Не «самовыражение» и тем более не зрелищность, а отношения между кукловодом и куклой (то есть между «подлинным господином сердца» и субъективным сознанием) оказываются для китайского ученого сущностью представления. Именно кукла, и притом женская кукла, как верили китайцы, положила начало их театру. Происхождение театра в Китае обычно связывали с деревянной скульптурой красивой женщины, которую один древний полководец послал в дар своему противнику и в которую тот влюбился. Эта легенда о китайской Галатее словно напоминает о том, что театр в китайской традиции есть не столько дар богов, сколько подарок человека самому себе, притом человека, живущего «ветреностью» чувств. Для современников поздней императорской эпохи отношения кукловода и куклы, божества и изображавшего его актера, распорядителя церемонии и одержимого духом медиума были звеньями одной цепи. Кукольные представления нередко были частью даосского молебна, и сами даосские священники во время исполнения литургии охотно разыгрывали театрализованные сценки, изображая, например, поединок мага с демоном, или опьяневших «духов болезней», изгоняемых в лодке, или путешествие во дворец Небесного Владыки.

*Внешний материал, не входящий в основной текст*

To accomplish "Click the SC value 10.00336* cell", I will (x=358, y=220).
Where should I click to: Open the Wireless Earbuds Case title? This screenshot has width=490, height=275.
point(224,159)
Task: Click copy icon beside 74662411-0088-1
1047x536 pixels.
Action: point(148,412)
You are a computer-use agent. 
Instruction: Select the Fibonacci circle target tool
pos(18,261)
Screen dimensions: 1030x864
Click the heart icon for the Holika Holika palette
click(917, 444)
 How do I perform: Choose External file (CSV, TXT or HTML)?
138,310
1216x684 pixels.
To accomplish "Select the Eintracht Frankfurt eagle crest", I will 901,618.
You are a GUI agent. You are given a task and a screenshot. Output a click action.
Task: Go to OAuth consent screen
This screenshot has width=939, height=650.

Традиционный китайский театр вдохновлялся поиском человеком своей маски как знака недостижимого Другого. Он отнюдь не был театром в смысле греческого «театрон», то есть зрелищем, предназначенным для отстраненного созерцания. Он осмыслялся как «игра», «развлечения» (си
) – стихия игрового действа как стилизации опыта. Он был призван обозначить, внушить нечто неявленное – бытийственную глубину метаморфозы, не оправдываемой ни ее видимыми образами, ни даже каким-либо отвлеченным принципом проявлений. Такая «игра», утверждавшая присутствие бесконечного в конечном, предназначалась не столько для созерцания, сколько для сопереживания и соучастия. Интересно, что смысл театрального действа китайские книжники толковали исходя из начертания соответствующего иероглифа с помощью довольно смелой метафоры: «Топор, выходящий из пустоты». Странное и, казалось бы, совершенно произвольное толкование. И все же оно намекает на существо игры как акта стильного самоограничения внешней формы ради самовысвобождения «духовной силы» жизни, иными словами – как вживления знаков в пустотное «веяние» Великого Пути. Ясно, что для китайцев театр не был призван удваивать действительность, создавать иллюзию правдоподобия изображаемого. Напротив, чем откровеннее были стилизованы театральные образы, тем большей ценностью они обладали в глазах знатоков. Не случайно кукольному и теневому театрам китайцы приписывали даже большую магическую силу, чем спектаклям с живыми актерами.Говоря иными словами, концепция театра в Китае была самым тесным образом связана с философемой «одного превращения» бытия. Театр, по китайским представлениям, есть зрелище «неуловимо-утонченных» метаморфоз творческой Воли, сокрытых в истоке чувств. Как явление принципиально сокровенного, свидетельство несоответствия внешних образов природе «исконного сердца», он стоял в одном ряду с прозой «фантастических преданий» и соответствовал отмеченной в третьей главе фазе осознания всего представленного как фантасмагории, «превращений обманчивой видимости». Соответственно, для китайцев театральная игра относилась к области не-мыслимого
, только предвосхищаемого, иначе говоря – к миру сна и страсти, в которых кристаллизуется судьба человека. Будучи знаком разрыва в человеческом существовании, свидетельствуя о чем-то уникальном, «совершенно особом» в человеке, идея театра не позволяла свести человека к некой данности, к самотождественному индивиду. Фигура небожителя (которая всегда содержит в себе что-то от «сосланного небожителя») как раз и соответствует подобному состоянию «самозабвения», устремленности сознания вовне самого себя; она есть знак чего-то, что никогда «не-есть», но вечно «начинает быть» и что не укладывается в рамки официальной святости. Горячий поклонник «страстной жизни» и сам страстный театрал Пань Чжихэн (1563–1622) в духе философии Ван Янмина восхвалял рождаемое театральным представлением чувство как стихию, объединяющую жизнь и смерть и «уносящую в мир божественной просветленности». Вполне естественно, что Пань Чжихэн уподоблял актерскую игру состоянию бессмертного небожителя, который, в отличие от официозных богов, несет в себе свое «иное». Так же и очарование актерской игры для Пань Чжихэна заключалось в способности актера зримыми знаками являть незримое: «Видишь нечто страшное, а веселишься, что-то тебя занимает, а в душе безмятежность – вот что такое состояние небожителя»[291].